Com a transição do verão para o outono e a previsão de chuvas acima da média, a Secretaria de Estado da Saúde (Sesa) reforçou o alerta para a prevenção da leptospirose no Paraná. A doença é transmitida pelo contato com água ou lama contaminada pela urina de animais infectados, principalmente ratos, e o risco aumenta em situações de enchentes e acúmulo de lixo. Apesar da redução nos registros — de 116 para 45 casos entre janeiro e março, além da queda nos óbitos — o cuidado continua sendo essencial.

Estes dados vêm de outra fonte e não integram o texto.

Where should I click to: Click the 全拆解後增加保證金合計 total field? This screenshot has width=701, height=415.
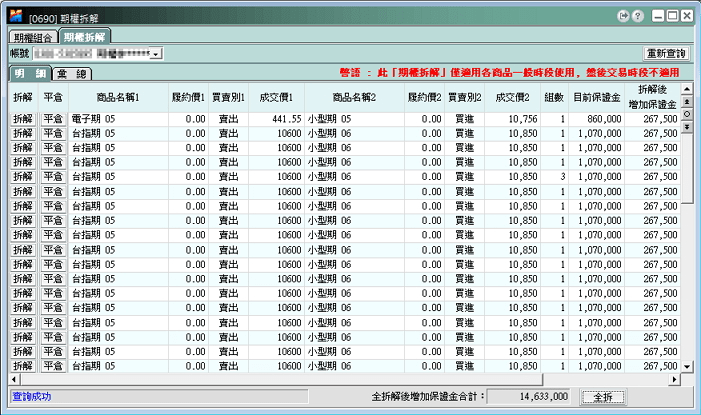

Os sintomas podem surgir entre 7 e 14 dias após a exposição e incluem febre alta, dor de cabeça, dores musculares intensas (principalmente na panturrilha), náuseas e mal-estar, podendo ser confundidos com outras doenças. A Sesa orienta evitar contato com água de alagamentos e, caso seja inevitável, utilizar equipamentos de proteção como botas e luvas, além de higienizar bem o corpo após a exposição.
A prevenção também passa pelo controle de roedores e descarte correto do lixo. Em caso de sintomas após contato com áreas de risco, a recomendação é procurar atendimento médico imediato. A leptospirose tem tratamento, mas o diagnóstico tardio pode agravar o quadro e levar à morte.